Technology

Cybersecurity company SentinelOne files to go public with 108% revenue growth year-over-year

SentinelOne co-founder and CEO Tomer Weingarten.

SentinelOne

Cybersecurity company SentinelOne filed its IPO prospectus with the Securities and Exchange Commission on Thursday, and plans to list on the New York Stock Exchange under the ticker symbol S.

In the three months ending April 30, revenue grew 108% year over year to $37.4 million, while net losses more than doubled from $26.6 million to $62.6 million, according to the filing.

SentinelOne raised $276 million in a round last November led by Tiger Global, part of a near-$500 million haul from investors in 2020 that tripled its valuation from the beginning of the year to the end, from $1 billion up to $3 billion.

SentinelOne competitors have been among the big IPO winners in recent years, with CrowdStrike — which CEO Tomer Weingarten has referred to as its “main competitor” — now valued at over $46 billion. But more of its competitors are also now talking about the threat posed by SentinelOne. In the past few months, CrowdStrike and Qualys for the first time called out SentinelOne as a competitor in their annual reports.
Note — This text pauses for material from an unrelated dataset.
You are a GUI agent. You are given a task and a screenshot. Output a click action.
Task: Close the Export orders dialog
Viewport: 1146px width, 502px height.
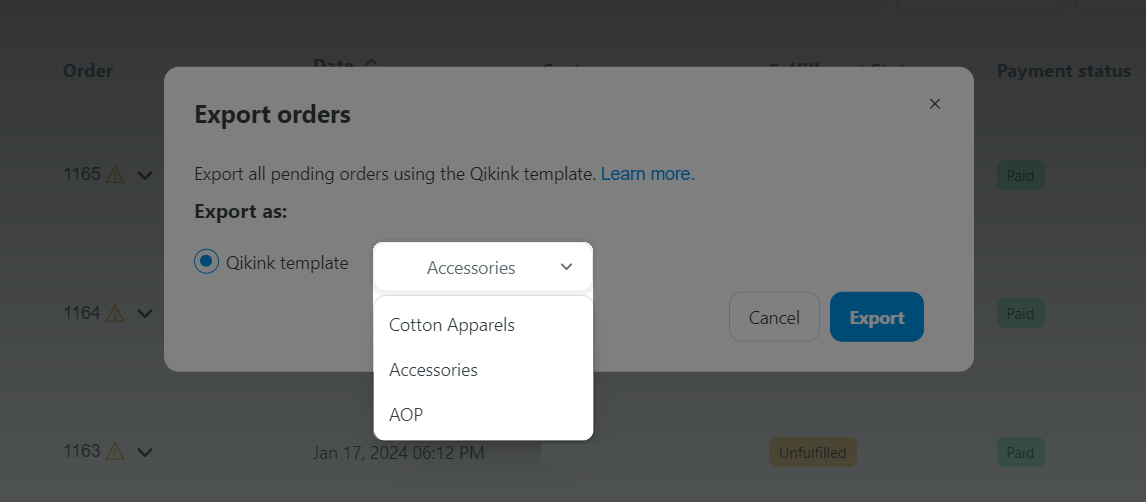[934, 104]
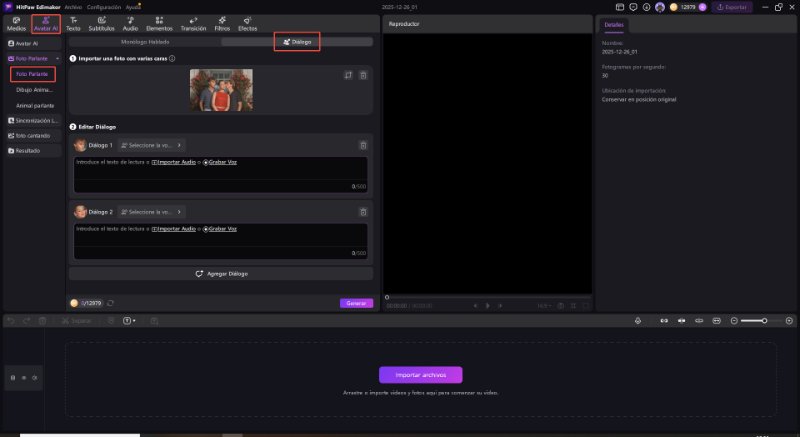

And after the coronavirus pandemic arrived, Palo Alto Networks CEO Nikesh Arora began talking about SentinelOne in conversations with analysts — he referenced the company three times on a recent earnings call.

Most recently, the company’s autonomous endpoint security stopped SUNBURST — the malware that tricked systems into uploading it as an update to the SolarWinds’ Orion software, which is used by thousands of organizations. AT&T, JetBlue and McKesson were among the SentinelOne customers protected in the SolarWinds hack.

The prospectus says SentinelOne intends to list Class A common stock, though the number of shares and price range for the proposed offering have yet to be determined. It also identifies Morgan Stanley, Goldman SachsBank of America Securities, Barclays and Wells Fargo Securities as the lead underwriters.

The company ranked No. 4 on this year’s CNBC Disruptor 50 list.